_Instruções da tarefa:_ Repita sem alterações as linhas do material, começando na linha que contém "Given: Click step 1 circle marker" e terminando na linha que contém "Where should I", ambas incluídas. Deixe as imagens fora da resposta.

_Dados fornecidos:_
>>>>>
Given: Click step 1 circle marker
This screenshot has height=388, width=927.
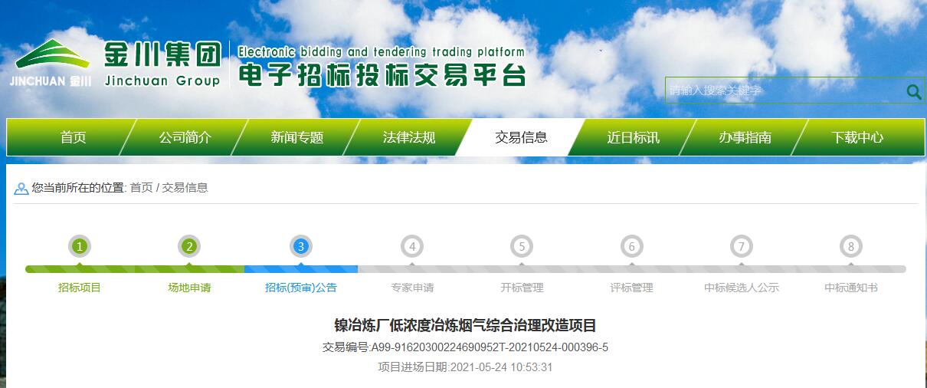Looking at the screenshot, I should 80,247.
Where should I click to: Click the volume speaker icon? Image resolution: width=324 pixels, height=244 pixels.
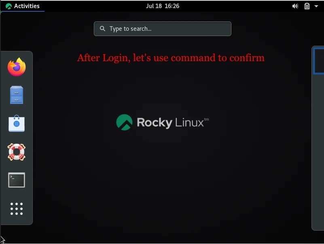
<<<<<
>>>>>
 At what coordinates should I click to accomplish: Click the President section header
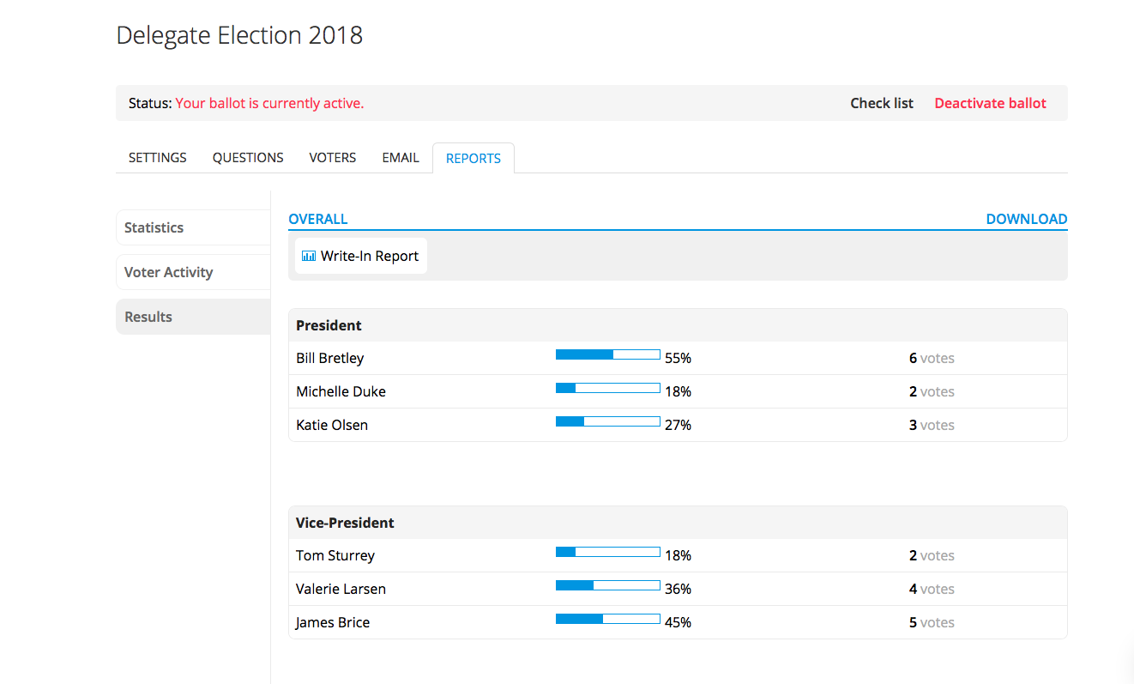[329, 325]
<<<<<
_Resposta:_
Given: Click step 1 circle marker
This screenshot has height=388, width=927.
Looking at the screenshot, I should 80,247.
Where should I click to: Click the volume speaker icon? Image resolution: width=324 pixels, height=244 pixels.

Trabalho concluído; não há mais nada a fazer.